Raw records:
• • • •
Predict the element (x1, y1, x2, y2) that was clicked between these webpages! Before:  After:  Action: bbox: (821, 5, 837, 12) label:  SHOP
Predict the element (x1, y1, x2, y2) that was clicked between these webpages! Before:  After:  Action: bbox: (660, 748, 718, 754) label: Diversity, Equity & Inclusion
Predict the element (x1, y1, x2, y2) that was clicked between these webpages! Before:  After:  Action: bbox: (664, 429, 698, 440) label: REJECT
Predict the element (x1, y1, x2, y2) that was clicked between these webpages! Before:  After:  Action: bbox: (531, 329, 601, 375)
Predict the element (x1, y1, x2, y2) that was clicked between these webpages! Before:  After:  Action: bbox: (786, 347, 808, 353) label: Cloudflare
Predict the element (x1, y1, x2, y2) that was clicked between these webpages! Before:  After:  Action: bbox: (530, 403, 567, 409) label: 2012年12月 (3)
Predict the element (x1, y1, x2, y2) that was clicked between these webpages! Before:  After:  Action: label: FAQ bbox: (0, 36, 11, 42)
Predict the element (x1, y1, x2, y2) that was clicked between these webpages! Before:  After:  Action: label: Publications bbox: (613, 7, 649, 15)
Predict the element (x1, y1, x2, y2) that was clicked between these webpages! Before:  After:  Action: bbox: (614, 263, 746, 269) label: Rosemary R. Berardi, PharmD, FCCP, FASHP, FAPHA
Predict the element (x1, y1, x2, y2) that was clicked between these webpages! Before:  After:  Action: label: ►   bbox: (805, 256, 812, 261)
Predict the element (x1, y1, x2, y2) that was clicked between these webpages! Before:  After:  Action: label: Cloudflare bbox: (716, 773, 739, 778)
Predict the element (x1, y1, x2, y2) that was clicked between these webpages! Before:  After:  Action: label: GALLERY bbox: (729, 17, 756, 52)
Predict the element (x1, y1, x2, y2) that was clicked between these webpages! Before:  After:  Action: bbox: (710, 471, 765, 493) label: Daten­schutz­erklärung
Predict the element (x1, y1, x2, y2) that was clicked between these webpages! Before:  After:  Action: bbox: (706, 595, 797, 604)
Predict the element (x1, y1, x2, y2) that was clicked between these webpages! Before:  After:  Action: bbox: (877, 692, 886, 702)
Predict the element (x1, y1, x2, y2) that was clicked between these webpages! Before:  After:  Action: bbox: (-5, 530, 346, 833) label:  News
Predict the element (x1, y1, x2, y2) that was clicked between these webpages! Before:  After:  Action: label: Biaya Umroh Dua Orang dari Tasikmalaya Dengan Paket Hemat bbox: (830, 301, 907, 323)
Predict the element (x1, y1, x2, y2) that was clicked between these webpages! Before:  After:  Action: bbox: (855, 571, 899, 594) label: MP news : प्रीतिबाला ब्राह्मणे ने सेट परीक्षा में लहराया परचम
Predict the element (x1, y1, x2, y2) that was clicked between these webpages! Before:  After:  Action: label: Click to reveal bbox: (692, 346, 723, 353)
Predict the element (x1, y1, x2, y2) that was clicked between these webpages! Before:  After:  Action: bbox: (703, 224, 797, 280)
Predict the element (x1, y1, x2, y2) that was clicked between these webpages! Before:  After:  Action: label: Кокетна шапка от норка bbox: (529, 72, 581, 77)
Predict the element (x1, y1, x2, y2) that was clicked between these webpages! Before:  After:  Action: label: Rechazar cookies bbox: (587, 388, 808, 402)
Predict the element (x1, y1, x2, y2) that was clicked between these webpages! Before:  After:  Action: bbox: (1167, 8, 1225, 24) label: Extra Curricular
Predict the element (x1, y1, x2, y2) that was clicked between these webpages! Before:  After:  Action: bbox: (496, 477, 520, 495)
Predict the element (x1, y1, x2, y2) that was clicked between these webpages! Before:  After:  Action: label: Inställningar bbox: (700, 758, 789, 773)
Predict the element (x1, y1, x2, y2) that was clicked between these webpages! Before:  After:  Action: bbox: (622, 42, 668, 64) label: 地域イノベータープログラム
• • • •
Copy all of the data above word for word, with every line unchanged and in its original order.

Predict the element (x1, y1, x2, y2) that was clicked between these webpages! Before:  After:  Action: bbox: (821, 5, 837, 12) label:  SHOP
Predict the element (x1, y1, x2, y2) that was clicked between these webpages! Before:  After:  Action: bbox: (660, 748, 718, 754) label: Diversity, Equity & Inclusion
Predict the element (x1, y1, x2, y2) that was clicked between these webpages! Before:  After:  Action: bbox: (664, 429, 698, 440) label: REJECT
Predict the element (x1, y1, x2, y2) that was clicked between these webpages! Before:  After:  Action: bbox: (531, 329, 601, 375)
Predict the element (x1, y1, x2, y2) that was clicked between these webpages! Before:  After:  Action: bbox: (786, 347, 808, 353) label: Cloudflare
Predict the element (x1, y1, x2, y2) that was clicked between these webpages! Before:  After:  Action: bbox: (530, 403, 567, 409) label: 2012年12月 (3)
Predict the element (x1, y1, x2, y2) that was clicked between these webpages! Before:  After:  Action: label: FAQ bbox: (0, 36, 11, 42)
Predict the element (x1, y1, x2, y2) that was clicked between these webpages! Before:  After:  Action: label: Publications bbox: (613, 7, 649, 15)
Predict the element (x1, y1, x2, y2) that was clicked between these webpages! Before:  After:  Action: bbox: (614, 263, 746, 269) label: Rosemary R. Berardi, PharmD, FCCP, FASHP, FAPHA
Predict the element (x1, y1, x2, y2) that was clicked between these webpages! Before:  After:  Action: label: ►   bbox: (805, 256, 812, 261)
Predict the element (x1, y1, x2, y2) that was clicked between these webpages! Before:  After:  Action: label: Cloudflare bbox: (716, 773, 739, 778)
Predict the element (x1, y1, x2, y2) that was clicked between these webpages! Before:  After:  Action: label: GALLERY bbox: (729, 17, 756, 52)
Predict the element (x1, y1, x2, y2) that was clicked between these webpages! Before:  After:  Action: bbox: (710, 471, 765, 493) label: Daten­schutz­erklärung
Predict the element (x1, y1, x2, y2) that was clicked between these webpages! Before:  After:  Action: bbox: (706, 595, 797, 604)
Predict the element (x1, y1, x2, y2) that was clicked between these webpages! Before:  After:  Action: bbox: (877, 692, 886, 702)
Predict the element (x1, y1, x2, y2) that was clicked between these webpages! Before:  After:  Action: bbox: (-5, 530, 346, 833) label:  News
Predict the element (x1, y1, x2, y2) that was clicked between these webpages! Before:  After:  Action: label: Biaya Umroh Dua Orang dari Tasikmalaya Dengan Paket Hemat bbox: (830, 301, 907, 323)
Predict the element (x1, y1, x2, y2) that was clicked between these webpages! Before:  After:  Action: bbox: (855, 571, 899, 594) label: MP news : प्रीतिबाला ब्राह्मणे ने सेट परीक्षा में लहराया परचम
Predict the element (x1, y1, x2, y2) that was clicked between these webpages! Before:  After:  Action: label: Click to reveal bbox: (692, 346, 723, 353)
Predict the element (x1, y1, x2, y2) that was clicked between these webpages! Before:  After:  Action: bbox: (703, 224, 797, 280)
Predict the element (x1, y1, x2, y2) that was clicked between these webpages! Before:  After:  Action: label: Кокетна шапка от норка bbox: (529, 72, 581, 77)
Predict the element (x1, y1, x2, y2) that was clicked between these webpages! Before:  After:  Action: label: Rechazar cookies bbox: (587, 388, 808, 402)
Predict the element (x1, y1, x2, y2) that was clicked between these webpages! Before:  After:  Action: bbox: (1167, 8, 1225, 24) label: Extra Curricular
Predict the element (x1, y1, x2, y2) that was clicked between these webpages! Before:  After:  Action: bbox: (496, 477, 520, 495)
Predict the element (x1, y1, x2, y2) that was clicked between these webpages! Before:  After:  Action: label: Inställningar bbox: (700, 758, 789, 773)
Predict the element (x1, y1, x2, y2) that was clicked between these webpages! Before:  After:  Action: bbox: (622, 42, 668, 64) label: 地域イノベータープログラム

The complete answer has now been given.